Entre la Méditerranée et la vallée du Jourdain vivent 15 millions de personnes: 55% de Juifs et 45% de non-Juifs. Quelle est la solution pour ce morceau de terre? « Il faut une solution politique », affirme-t-il.
Deux ans après le début du conflit, Tamir Pardo estime qu’Israël se perd dans une guerre sans vision. « Si la guerre reste la seule issue, ce ne sera que souffrance des deux côtés. » L’ancien espion appelle à un sursaut de lucidité: « Au 21e siècle, nous devrions être un peu plus sages. Et en tant que ‘start-up nation’, nous devons trouver une véritable solution. Sinon, ce sera encore le bain de sang. Et ça, je ne peux pas l’accepter. »
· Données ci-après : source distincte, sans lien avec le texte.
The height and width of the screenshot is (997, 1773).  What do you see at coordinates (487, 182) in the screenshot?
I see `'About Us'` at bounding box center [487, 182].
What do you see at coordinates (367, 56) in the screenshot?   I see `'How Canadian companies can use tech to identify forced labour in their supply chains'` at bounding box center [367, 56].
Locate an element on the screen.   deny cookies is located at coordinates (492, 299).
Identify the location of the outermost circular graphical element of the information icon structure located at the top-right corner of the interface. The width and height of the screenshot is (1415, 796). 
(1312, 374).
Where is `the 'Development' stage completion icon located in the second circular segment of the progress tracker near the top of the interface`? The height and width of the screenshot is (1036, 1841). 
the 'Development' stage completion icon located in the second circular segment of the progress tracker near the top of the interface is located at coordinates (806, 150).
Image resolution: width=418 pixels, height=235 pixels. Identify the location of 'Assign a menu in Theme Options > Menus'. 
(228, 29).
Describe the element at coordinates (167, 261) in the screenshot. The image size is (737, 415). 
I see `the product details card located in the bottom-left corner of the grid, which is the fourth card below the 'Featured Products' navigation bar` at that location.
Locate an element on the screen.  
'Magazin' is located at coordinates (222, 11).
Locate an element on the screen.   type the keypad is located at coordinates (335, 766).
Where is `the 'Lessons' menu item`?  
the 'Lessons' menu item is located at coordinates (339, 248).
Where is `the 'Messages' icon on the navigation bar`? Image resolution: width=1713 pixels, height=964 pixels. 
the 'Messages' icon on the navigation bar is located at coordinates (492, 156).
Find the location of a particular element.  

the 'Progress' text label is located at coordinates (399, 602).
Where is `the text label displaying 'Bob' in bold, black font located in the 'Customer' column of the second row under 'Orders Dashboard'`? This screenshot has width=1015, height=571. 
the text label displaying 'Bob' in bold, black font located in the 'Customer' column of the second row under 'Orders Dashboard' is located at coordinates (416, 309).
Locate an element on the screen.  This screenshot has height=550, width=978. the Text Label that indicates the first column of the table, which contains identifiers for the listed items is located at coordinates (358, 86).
Division politique et fracture sociale
En septembre 2023, Tamir Pardo avait déjà provoqué un tollé en qualifiant la situation en Cisjordanie d’« apartheid ». Deux ans plus tard, il assume pleinement ses propos: « En Cisjordanie vivent plus de deux millions de Palestiniens. Tant qu’ils n’auront pas les mêmes droits que leurs voisins, ils protesteront. Par des moyens pacifiques, ou malheureusement par les armes. S’ils obtiennent les mêmes droits que les Juifs, alors Israël ne sera plus un État juif. S’ils ne les obtiennent pas, il y aura du sang. Nous devons donc décider clairement: dans quel pays voulons-nous vivre? »
« Nous avons besoin d’un autre leadership, et le plus tôt sera le mieux », rappelle-t-il.
Avant les attaques du 7 octobre, Israël était déjà traversé par de profondes divisions politiques et sociales. Deux ans plus tard, le constat de Tamir Pardo est encore plus sombre: « La société est totalement déchirée. Pas seulement divisée. Nous avons besoin d’un autre leadership, et le plus tôt sera le mieux. J’espère qu’un gouvernement totalement différent pourra guérir ces blessures dont nous souffrons tous, car ce gouvernement n’unit pas la population d’Israël. Et quand je dis la population, j’inclus tout le monde: toutes les sensibilités juives, mais aussi les non-Juifs. »
Un avertissement sur le danger intérieur
Pour lui, le danger le plus grave ne proviendra pas des frontières mais de l’humeur interne du pays. « Je n’ai peur de personne: ni de l’Iran, ni du Hezbollah qui n’existe plus, ni du Hamas. Dans une région comme la nôtre, quand la société est déchirée, c’est un danger bien plus grand que tous les autres. » Il appelle à un sursaut collectif: « J’espère que nous trouverons un moyen de guérir ces blessures au sein de notre société. Mais cela ne pourra se faire qu’avec un autre type de leadership. Point final ».